- Brano da leggere
Replica immediata (!) senza replica a Donato Caporalini.

di Aurelio BUFALARI

 

Lo ammetto, sono stato un ingenuo. Sapevo che Donato mi avrebbe sommerso in un oceano di parole, e sapevo che più che una replica avrei ottenuto una lezione accademica, ma ho voluto rischiare.

Ne esco con le ossa rotte perché oltre alla consapevolezza di non essere riuscito a farmi capire, ho anche la certezza di non aver capito di nuovo. A me sembra infatti che Donato confermi, con citazioni forse troppo aristocratiche rispetto alla pretesa della rubrica di cui siamo ospiti, quei concetti di fondo a cui avevo fatto riferimento senza riuscire a farmi capire.

Ciò mi impone, con umiltà, di riscrivere il mio pensiero in una forma che si lasci leggere con maggiore comprensione. Il limite è tutto mio, si intende.

- Scopo dell'esercizio
Come potrebbe proseguire la replica a Donato Caporalini dopo la frase «Il limite è tutto mio, si intende.»? Scrivine il seguito.

- Voci estratte
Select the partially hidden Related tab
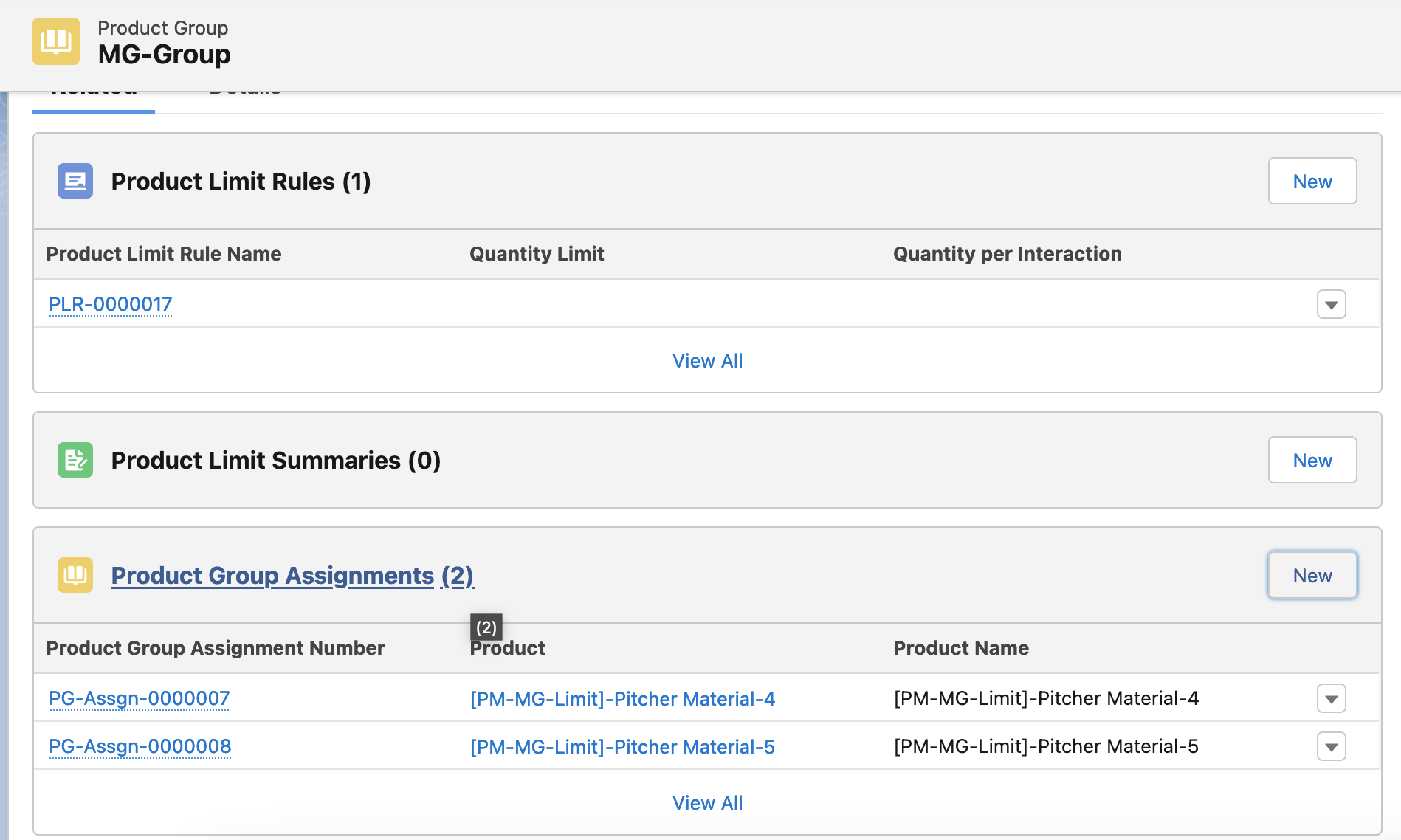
--
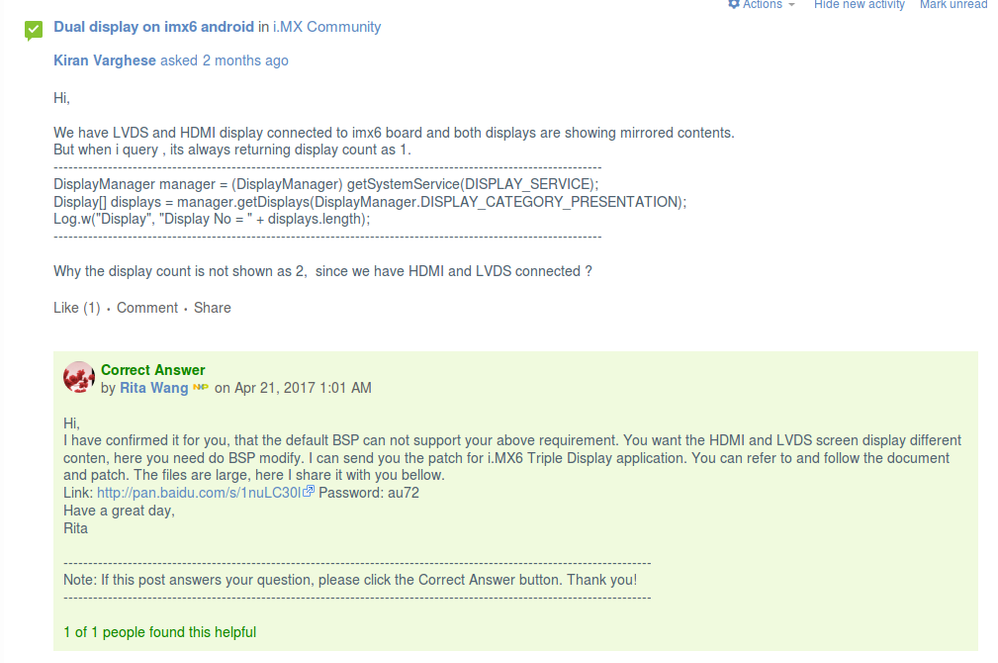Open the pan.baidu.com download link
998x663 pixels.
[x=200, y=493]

- Risposta finale
Il Kant amerikano – per via della sua pretesa filo imperialista – è una lettura che dovrebbe trovare d’accordo quelli che non hanno dato la testa all’ammasso. La “repubblica cosmopolitica” è un’idea regolativa verso cui tendere – se il progetto kantiano “per una pace perpetua” non è riducibile al solo diritto di visita, e non lo è – per cui, non essendo attuale, non può evitare che siano le guerre a regolare i rapporti tra gli Stati, equiparabili attualmente a quelli dello stato di natura: guerra di tutti contro tutti. La guerra non ci sarà più, ma solo alla fine, e per arrivare alla “pace perpetua” potrebbe servire anch’essa – astuzia della natura.

Non ho detto che per Marx conta innanzitutto l’Idea – leggere bene! – ma per Hegel è così. L’Idea – che è finalmente quella di libertà – si realizza comunque nella storia, secondo tempi e modalità che la stessa storia si incarica di determinare, e da queste modalità non è esclusa la guerra. Marx non disconosce questo cammino, ma pensa che vada  fatto piuttosto sui piedi che sulla testa. E i piedi sono le condizioni materiali che, tradotto dai suoi seguaci, significano diritti materiali. Oppure ci si vergogna del materialismo in quanto dottrina, oggi, non politically correct? La rivoluzione universale significa: da qui ad ogni luogo, da un punto a tutto il mondo.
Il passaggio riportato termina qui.